What is vector search?
Vector search delivers nearest-neighbor results, without needing a direct match. Text, images, audio, and video are converted to mathematical representations and used for semantic searching or overcoming GenAI challenges using the retrieval-augmented generation (RAG) framework.
Don’t let these vector search challenges slow you down
Complexity
There is no need to use a separate database for vector search, adding complexity, administration, cost, and latency of the overall app.
Latency
Returning results as fast as possible is critical to users. Extra hops and poor indexing kills user experience.
Security
Build GenAI apps without feeding corporate data to public models and deliver users accurate and up-to-date results.
Scalability
Avoid needing to architect your app when it moves into the real world. Choose a database that scales globally with millisecond response times.
Vector search key capabilities
Building powerful vector and GenAI-based applications requires a powerful database platform with a differentiated architecture that is fast, affordable, versatile, and as easy as SQL. Couchbase helps developers build apps using vector search and working with LangChain and LlamaIndex to leverage the AI ecosystem.
Single platform for modern applications
Build modern applications, supporting GenAI, vector search, and in-memory speeds, with flexible JSON and data structures in a single platform and SQL++.
Hybrid search for the real world
Support vector, full-text, ranges, predicate, and geolocation with a single SQL query and a single index, for real-world use cases with low latency.
Highly scalable
Benefit from Couchbase’s industry-leading price performance and ability to flexibly grow Search and Index Services to any scale.
Cloud-to-edge support
Data is created and consumed at the edge. Couchbase was the first to announce vector support in our embeddable Couchbase Lite database. Join the beta program.
Similarity search, hybrid search
Similarity is a powerful tool for users to find products and information, but many real-world scenarios have users wanting to search across a variety of methods, like text, geolocations, ranges, and include operational data too. Couchbase lets developers build powerful search functionality to delight users.
GenAI apps and RAG
Generative AI has proven to be a game-changer in how users interact with information and applications, but it is not without limitations. Using RAG, teams can make GenAI safer, more accurate, and up to date.
Fraud and anomaly detection
By converting user behavior and transactions into vectors, those patterns can be compared to other similar vector representations that might indicate fraud.
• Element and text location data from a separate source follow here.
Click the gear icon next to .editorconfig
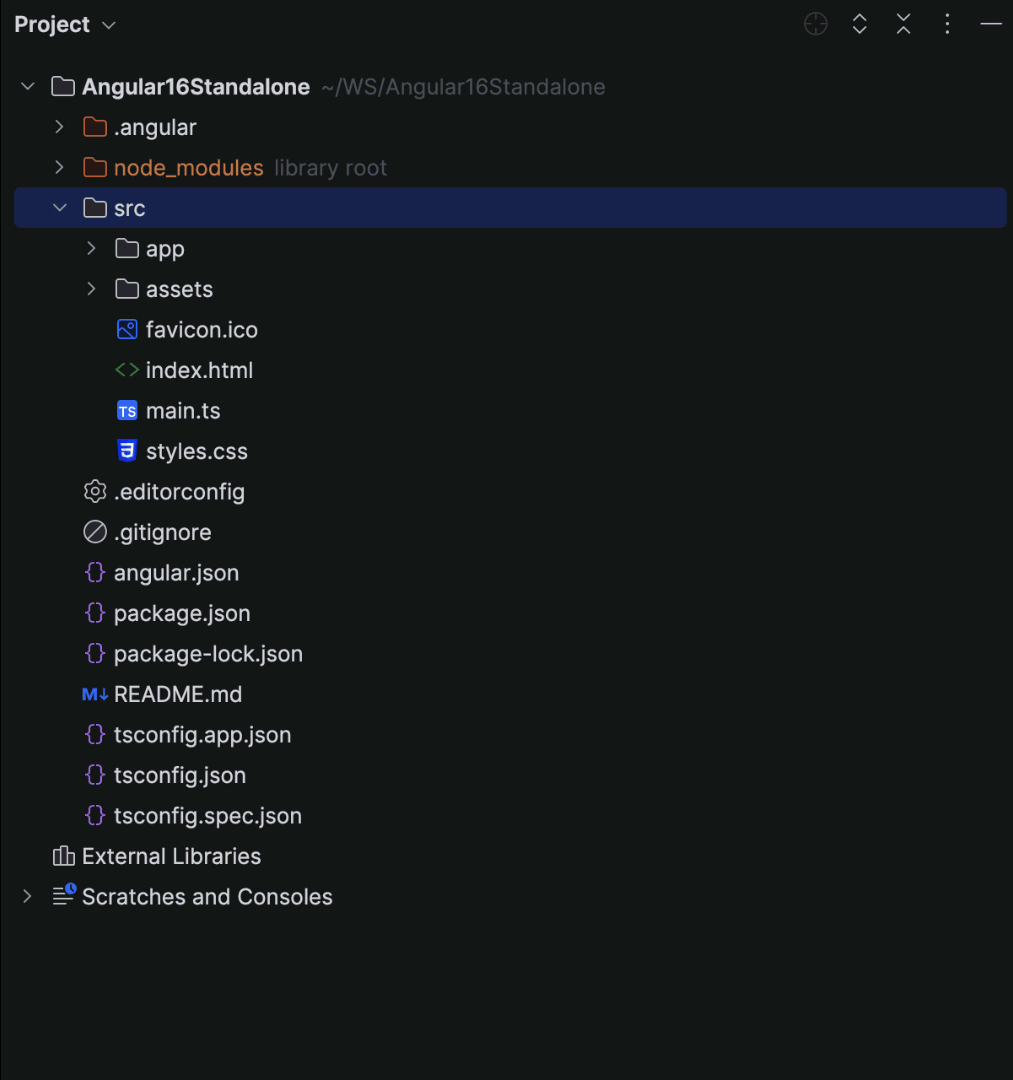 point(94,491)
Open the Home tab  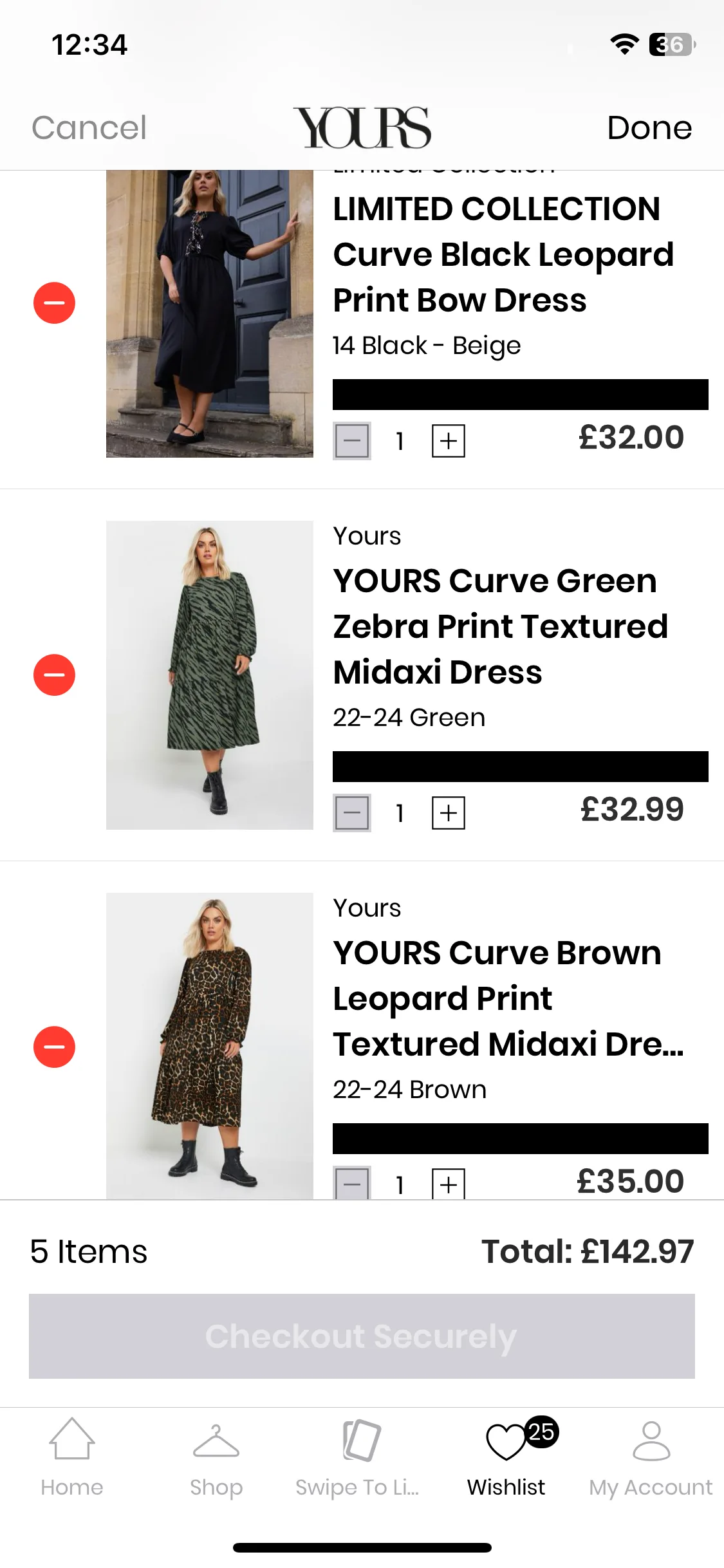click(x=72, y=1457)
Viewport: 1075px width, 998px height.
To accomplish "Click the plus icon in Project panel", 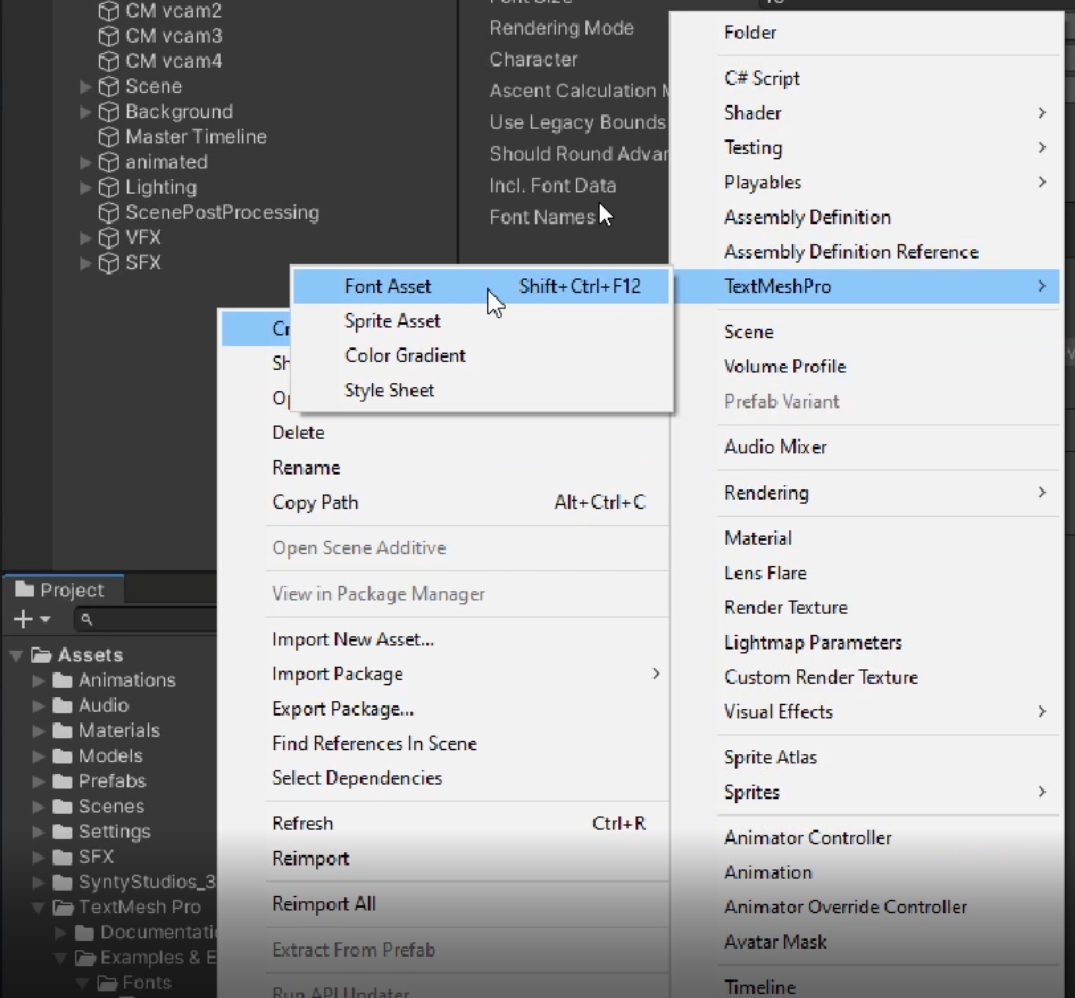I will tap(23, 620).
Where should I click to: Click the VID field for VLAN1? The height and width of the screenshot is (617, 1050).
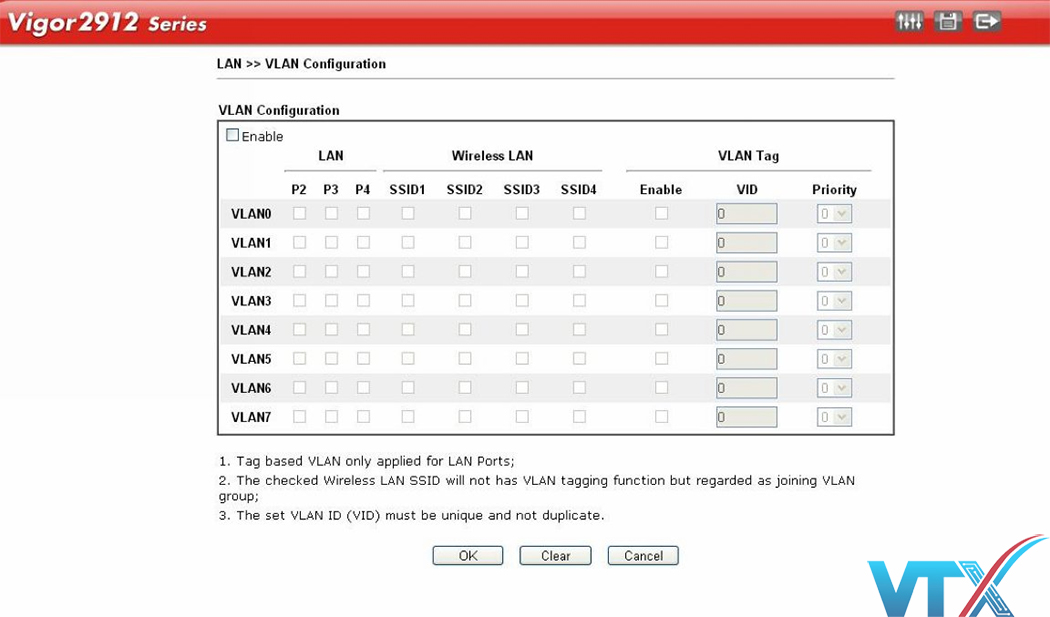click(746, 243)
Vector search is effective in handling high-dimensional data and similarity matching.
Mobile vector apps
Running vector search in mobile and embedded devices comes with all the benefits of edge computing including millisecond response times, reliability, availability even without the internet (“offline mode”), bandwidth savings, and most importantly, customized responses without compromising on data privacy.
Adaptive applications
Adaptive applications can adjust their behavior and features in real time based on various factors, such as user preferences, environmental conditions, data inputs, or changing circumstances. The goal of adaptive applications is to provide a hyper-personalized and responsive user experience by dynamically tailoring their functionality to the specific needs and current context of the user.